* **SET PROBLEM 1**
From the Form 8-K excerpt, list every trading symbol shown for the securities registered under Section 12(b), along with the class each one belongs to.
* **SET PROBLEM 2**
Please answer these questions using the Form 8-K excerpt:
(a) In what jurisdiction is the registrant incorporated?
(b) At what exercise price is each whole warrant exercisable?
(c) On what date did the company enter into the two Convertible Promissory Notes?
* **SET PROBLEM 3**
Copy the stretch of the Form 8-K excerpt from "Item 1.01 Entry into" through "August 9, 2023, respectively.".

* **SOURCE EXCERPT**
☆ ☆ ☆ ☆ ☆ ☆ ☆
Date of Report (Date of earliest event reported): August 7, 2023

 

 

 

Rigel Resource Acquisition Corp
(Exact name of registrant as specified in its charter)

 

 

 

Cayman Islands   001-41022   98-1594226
(State or other jurisdiction
of incorporation)
  (Commission
File Number)
  (I.R.S. Employer
Identification No.)

 

7 Bryant Park
1045 Avenue of the Americas, Floor 25
New York, NY
  10018
(Address of principal executive offices)   (Zip Code)

 

(646) 453-2672
(Registrant’s telephone number, including area code)
 
Not Applicable
(Former name or former address, if changed since last report)

 

 

 

Check the appropriate box below if the Form 8-K filing is intended to simultaneously satisfy the filing obligation of the registrant under any of the following provisions:

 

Written communications pursuant to Rule 425 under the Securities Act (17 CFR 230.425)

 

Soliciting material pursuant to Rule 14a-12 under the Exchange Act (17 CFR 240.14a-12)

 

Pre-commencement communications pursuant to Rule 14d-2(b) under the Exchange Act (17 CFR 240.14d-2(b))

 

Pre-commencement communications pursuant to Rule 13e-4(c) under the Exchange Act (17 CFR 240.13e-4(c))

 

Securities registered pursuant to Section 12(b) of the Act:

 

Title of each class

 

Trading Symbol(s)

 

Name of each exchange on which registered

Units, each consisting of one Class A ordinary share and one-half of one redeemable warrant   RRAC.U   The New York Stock Exchange
Class A ordinary shares, par value $0.0001 per share   RRAC   The New York Stock Exchange
Redeemable warrants, each whole warrant exercisable for one Class A ordinary share at an exercise price of $11.50   RRAC.WS   The New York Stock Exchange

 

Indicate by check mark whether the registrant is an emerging growth company as defined in Rule 405 of the Securities Act of 1933 (§230.405 of this chapter) or Rule 12b-2 of the Securities Exchange Act of 1934 (§240.12b-2 of this chapter).

 

Emerging growth company 

 

If an emerging growth company, indicate by check mark if the registrant has elected not to use the extended transition period for complying with any new or revised financial accounting standards provided pursuant to Section 13(a) of the Exchange Act.

 

 

 

 

 

 

Item 1.01 Entry into a Material Definitive Agreement.

 

On August 10, 2023, Rigel Resource Acquisition Corp (the “Company”) entered into two Convertible Promissory Notes (collectively, the “Extension Loans”) with its sponsor, Rigel Resource Acquisition Holding LLC (the “Sponsor”). The Extension Loans are dated as of May 8, 2023 and August 9, 2023, respectively.
☆ ☆ ☆ ☆ ☆ ☆ ☆
* **RECORDS**
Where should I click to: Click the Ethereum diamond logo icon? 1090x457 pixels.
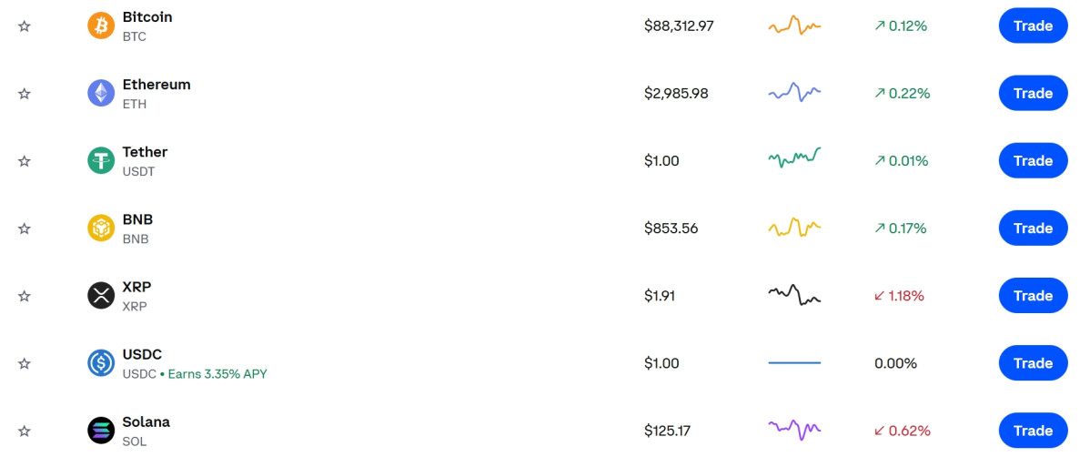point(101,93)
☆ ☆ ☆ ☆ ☆ ☆ ☆
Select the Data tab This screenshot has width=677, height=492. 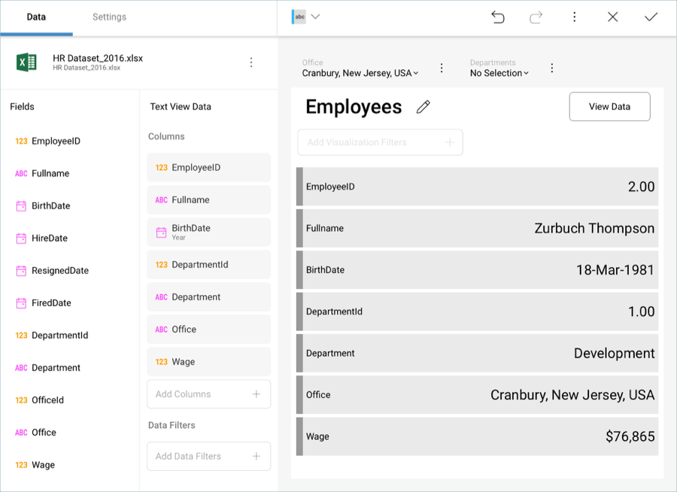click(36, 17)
☆ ☆ ☆ ☆ ☆ ☆ ☆
* **TASK SOLUTION 1**
- RRAC.U: Units, each consisting of one Class A ordinary share and one-half of one redeemable warrant
- RRAC: Class A ordinary shares, par value $0.0001 per share
- RRAC.WS: Redeemable warrants, each whole warrant exercisable for one Class A ordinary share at an exercise price of $11.50

* **TASK SOLUTION 2**
(a) Cayman Islands
(b) $11.50
(c) August 10, 2023

* **TASK SOLUTION 3**
Item 1.01 Entry into a Material Definitive Agreement.

 

On August 10, 2023, Rigel Resource Acquisition Corp (the “Company”) entered into two Convertible Promissory Notes (collectively, the “Extension Loans”) with its sponsor, Rigel Resource Acquisition Holding LLC (the “Sponsor”). The Extension Loans are dated as of May 8, 2023 and August 9, 2023, respectively.